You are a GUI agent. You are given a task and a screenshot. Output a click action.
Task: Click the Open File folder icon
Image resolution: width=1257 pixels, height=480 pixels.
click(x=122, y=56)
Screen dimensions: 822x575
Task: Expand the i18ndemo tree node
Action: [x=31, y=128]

· · · · ·

- [WHAT TO WORK ON]: Set all the data down again, exactly as it reads above.

- [RESPONSE AREA]:
You are a GUI agent. You are given a task and a screenshot. Output a click action.
Task: Click the Open File folder icon
Image resolution: width=1257 pixels, height=480 pixels.
click(x=122, y=56)
Screen dimensions: 822x575
Task: Expand the i18ndemo tree node
Action: [x=31, y=128]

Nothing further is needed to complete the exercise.